Le flambeau soliDaire
C’est véritablement en soi-même qu’il faut prier. Prions cette part de nous qui est Dieu, qui n’a plus besoin d’exister dans des Cieux mystiques. Dieu est descendu sur Terre, qu’il n’a jamais quitté en fait. Il est en chacun d’entre nous. Et c’est un discours parfaitement scientifique cette fois-ci. Nous pouvons mettre en accord notre raison et notre mission.
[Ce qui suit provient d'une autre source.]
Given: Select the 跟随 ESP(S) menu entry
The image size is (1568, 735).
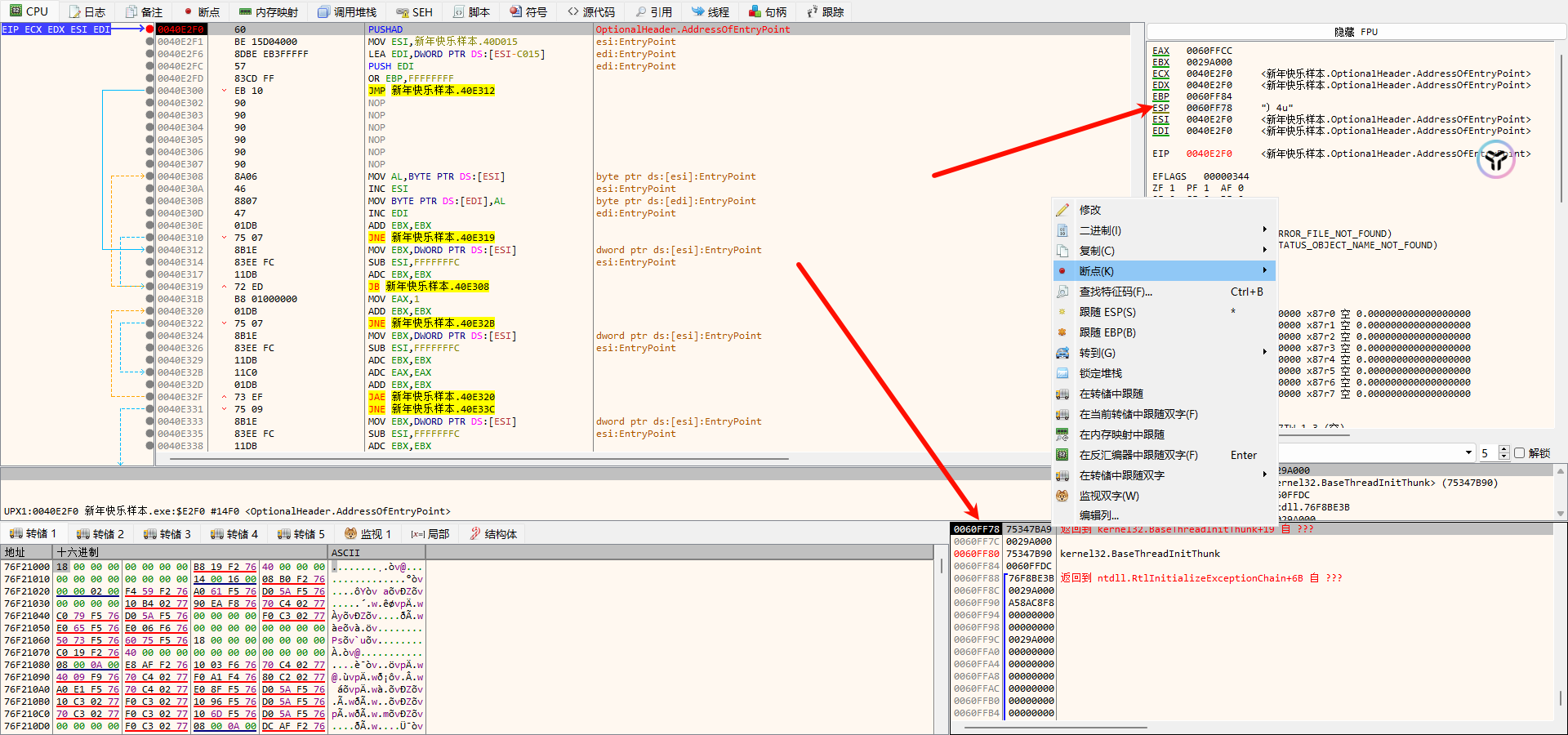Looking at the screenshot, I should (1107, 312).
Et Jésus ? Lui il faut le garder, bien entendu, puisqu’il est humain. Un humain fervent, un idéaliste tellement puissant que je ne dois en dévorer qu’une petite part, qu’un fragment d’hostie. Sinon il peut détruire ma vie. La faire consacrer entièrement au D. Et perdre l’autre partie de moi, qui veut s’individuer, qui ne veut être comparable à aucune autre. Mais où trouver pareille originalité aujourd’hui, au milieu d’individus tous occupés à faire de même ? L’original devient médiocrement normal. Peut-être bien que mon identité sera plus singulière à brandir le flambeau du D que du T…
Terriers et Domus
Est venu pour Dieu le temps de l’obsolescence. L’esprit du chrétien est sa maison de retraite. C’est une bâtisse majestueuse. Une belle lumière y entre à flots par de grands vitraux. Les salles sont vastes et emplies de souci pour l’autre. Il y a une jolie infirmerie, où traîne souvent un Jésus un peu cabossé d’avoir tendu l’autre joue. Dieu est dans son fauteuil à bascule, sur le perron, rasséréné par la vision qu’offre l’esprit chrétien. Plus besoin de brandir un invraisemblable et coûteux Apocalypse pour l’obliger à marcher droit. Le paysage est si foisonnant de diversité que l’on y repère partout de l’étrange et du familier.
Tant de différences provoquent d’incessantes disputes, mais les gens semblent attentifs à s’écouter. Personne n’est isolé. Les gens organisent ensemble leur paradis. Un Paradis du Conflit. Bien moins assommant que celui de l’Entente Universelle. Sur le visage sévère de Dieu apparaît le premier sourire.